• _YOUR TASKS_
**a)** In the igraph email, rewrite the part that begins at the words "Technically, the CDATA" and stops after "them as usual.", putting "the library" in place of "igraph" each time it appears.
**b)** Answer these questions about the igraph email:
(i) Which characters in attribute values does igraph escape?
(ii) What is the hexadecimal code of the first character in the example attribute value?
(iii) What line does the email give for turning the loaded name back into Unicode in Python?
**c)** Pick up the igraph email after its last line and keep writing it.
SELECTED PASSAGE START
Re: [igraph] Writing grapheme with weird characters

From: Tamas Nepusz
Subject: Re: [igraph] Writing grapheme with weird characters
Date: Mon, 17 Oct 2011 16:34:33 +0200
Hi Victor,

Technically, the CDATA tag is not required -- if the attribute values
contain characters like "<", ">", "&", "'" or the quotation mark itself,
igraph will escape them using a standard &-based escape sequence. All other
characters should be encoded in UTF-8 and igraph will print them as usual.
E.g., in Python:

>>> g= Graph()
>>> g["name"] = u"\u1234 < > & '"
>>> g.write_graphml("test.graphml")

yields the following GraphML file:

<?xml version="1.0" encoding="UTF-8"?>
<graphml xmlns="http://graphml.graphdrawing.org/xmlns";
<!-- Created by igraph -->
  <key id="name" for="graph" attr.name="name" attr.type="string"/>
  <graph id="G" edgedefault="undirected">
    <data key="name">ሴ &lt; &gt; &amp; &apos;</data>

where the first character of the attribute value is the Unicode character
with code 1234 (in hexadecimal). According to an XML validator at
http://www.validome.org/xml/validate/, the generated file is perfectly valid

Footnote: there is a catch when you load the GraphML file back into igraph
in Python. Since Python has a separate data type for Unicode strings and
"normal" strings, the "name" will be a standard string containing the
original string in UTF-8 encoded form, and you must convert it back to
Unicode manually as follows:

>>> g["name"] = g["name"].decode("utf-8")
SELECTED PASSAGE END
SUPPLIED MATERIAL START
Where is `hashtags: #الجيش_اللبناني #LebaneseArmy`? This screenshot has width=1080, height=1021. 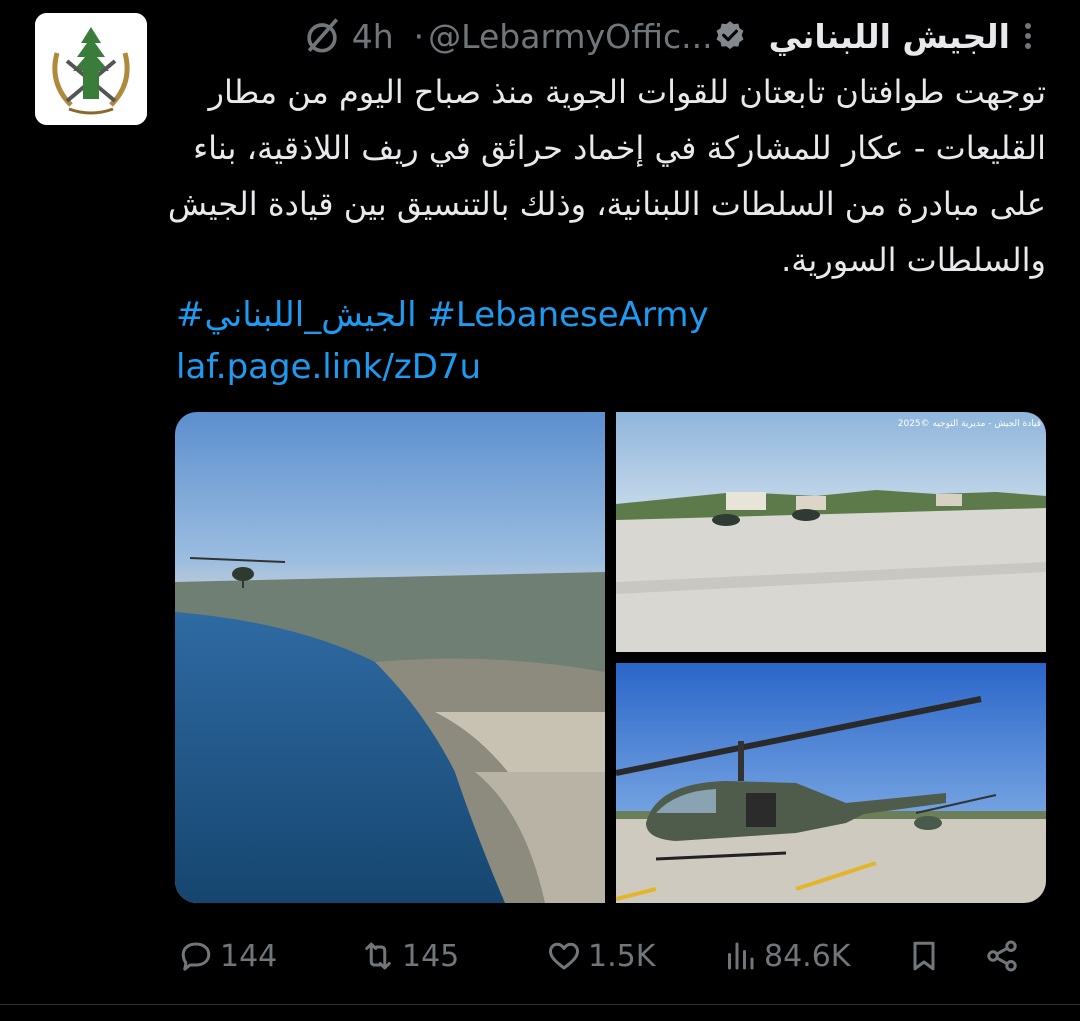
hashtags: #الجيش_اللبناني #LebaneseArmy is located at coordinates (606, 315).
SUPPLIED MATERIAL END
• _RESPONSES BY ITEM NUMBER_
**a)**
Technically, the CDATA tag is not required -- if the attribute values
contain characters like "<", ">", "&", "'" or the quotation mark itself,
the library will escape them using a standard &-based escape sequence. All other
characters should be encoded in UTF-8 and the library will print them as usual.

**b)**
(i) "<", ">", "&", "'" and the quotation mark.
(ii) 1234.
(iii) g["name"] = g["name"].decode("utf-8")

**c)**
>>> g["name"]
u"\u1234 < > & '"


On 10/17/2011 03:59 PM, Víctor Pascual Cid wrote:
> Hi all,
> I need to generate a GraphML which nodes contain some weird characters. The 
> way to deal with strange characters in XML is to use the tag CDATA. However, 
> I haven't seen this possibility with write.graph(g, format="graphml").
> Any hint or workaround to solve this problem?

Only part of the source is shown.